“We cannot turn back the clock, cannot go back in time,” Rogers Waters sings near the midway point of “Is This the Life We Really Want?” But, true to form, the Pink Floyd co-pilot follows that somber reflection with a defiant jab that we can’t reprint here. It’s hardly provocative. In fact, given the vehemence Waters has been dispensing from his songs for the past four decades, it’s all but expected. Even that opening line is, in essence, old news: “Is This the Life We Really Want?” falls so eerily in line with his last proper rock recording, “Amused to Death,” that the most shocking attribute of the music is that the two recordings were released nearly 25 years apart.

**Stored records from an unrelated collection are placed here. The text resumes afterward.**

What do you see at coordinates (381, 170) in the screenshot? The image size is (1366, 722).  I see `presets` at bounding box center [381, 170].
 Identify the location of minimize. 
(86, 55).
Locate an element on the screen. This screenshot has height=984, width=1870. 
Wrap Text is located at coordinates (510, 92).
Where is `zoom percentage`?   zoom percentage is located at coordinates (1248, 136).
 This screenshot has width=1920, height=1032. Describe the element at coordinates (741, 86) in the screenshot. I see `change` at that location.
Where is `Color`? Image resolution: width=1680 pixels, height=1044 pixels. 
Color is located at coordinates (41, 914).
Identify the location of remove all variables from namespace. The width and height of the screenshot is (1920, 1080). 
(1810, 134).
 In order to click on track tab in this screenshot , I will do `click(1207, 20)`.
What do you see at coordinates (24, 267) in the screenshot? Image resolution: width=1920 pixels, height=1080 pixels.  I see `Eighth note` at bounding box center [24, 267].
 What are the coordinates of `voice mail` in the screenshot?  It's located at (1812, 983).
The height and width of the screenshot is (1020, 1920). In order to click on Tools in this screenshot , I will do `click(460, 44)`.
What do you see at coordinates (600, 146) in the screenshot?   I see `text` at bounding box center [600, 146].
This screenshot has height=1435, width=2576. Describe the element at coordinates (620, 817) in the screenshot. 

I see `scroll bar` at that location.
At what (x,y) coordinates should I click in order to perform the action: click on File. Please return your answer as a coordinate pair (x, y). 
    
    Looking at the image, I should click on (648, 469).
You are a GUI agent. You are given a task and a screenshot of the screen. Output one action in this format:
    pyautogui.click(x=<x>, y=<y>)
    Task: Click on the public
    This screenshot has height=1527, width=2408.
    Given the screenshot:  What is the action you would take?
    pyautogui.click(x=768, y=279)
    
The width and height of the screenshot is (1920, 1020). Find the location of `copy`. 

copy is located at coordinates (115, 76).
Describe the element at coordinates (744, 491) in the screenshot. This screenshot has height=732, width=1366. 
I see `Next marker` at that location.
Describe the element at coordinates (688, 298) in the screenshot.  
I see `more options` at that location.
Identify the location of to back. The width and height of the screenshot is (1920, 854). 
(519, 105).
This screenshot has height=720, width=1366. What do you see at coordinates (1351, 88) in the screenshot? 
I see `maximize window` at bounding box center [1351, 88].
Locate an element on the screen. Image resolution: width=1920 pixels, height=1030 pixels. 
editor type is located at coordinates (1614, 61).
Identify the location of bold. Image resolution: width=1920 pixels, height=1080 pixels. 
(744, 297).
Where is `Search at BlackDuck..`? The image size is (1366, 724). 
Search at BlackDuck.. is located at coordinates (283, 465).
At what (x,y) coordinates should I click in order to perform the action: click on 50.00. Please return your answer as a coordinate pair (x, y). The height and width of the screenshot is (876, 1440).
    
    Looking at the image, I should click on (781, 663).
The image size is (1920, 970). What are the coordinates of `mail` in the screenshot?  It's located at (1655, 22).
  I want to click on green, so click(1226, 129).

At 73, Waters remains unintimidated in his outrage. He blasts our current president in “Picture That” (again with lyrics we would love to quote here but can’t) against a dark, jangly groove that sounds as if it fell right off his Floyd-ian opus “The Wall.” Later, “Smell the Roses” keeps the groove elemental and fearsome as it underscores a saga of warfare with a spitfire of sound-effect montages and spoken-word chatter that brings to mind the lost 1977 Floyd epic “Animals.”
So why does the aural angst Waters summons throughout “Is This the Life We Really Want?” make for a recommended listen? Part of it is the Pink Floyd appeal, for sure. Waters has often flirted with the narcissistic, fashioning solo music that is dramatically bleaker than the post-Floyd work of former Floyd co-chieftain David Gilmour. Some listeners might find such despondency repetitive and even boorish, but Waters gives plenty of reasons on “Is This the Life We Really Want?” for us to buy into the bleakness, especially when the music settles.
For all its inner turmoil, Waters’ message on the new album is rooted in anti-war and global human rights sentiments. On its finest track, “The Last Refugee,” he outlines a tale of separation that isn’t violent or revolutionary, just human and sad. That it dances about lightly with a warmer, ballet-like melody (echoed later in the album during “The Most Beautiful Girl”) makes the tune even more arresting.
Waters likes to work with en vogue producers, from 1970s arena-rock heavy Bob Ezrin (for “The Wall”) to pop journeyman Patrick Leonard (for “Amused to Death”). On “Is This the Life We Really Want?,” he enlists longtime Radiohead sidekick Nigel Godrich. That might provide Waters some cred with new-generation fans, but it matters not a smidge to the music. Waters rattles on here the same way he always has, with a clenched-fist attitude, an unrelenting world-weariness and a sonic splendor that proves that the mighty Pink Floyd grandeur is alive, well and highly ticked off.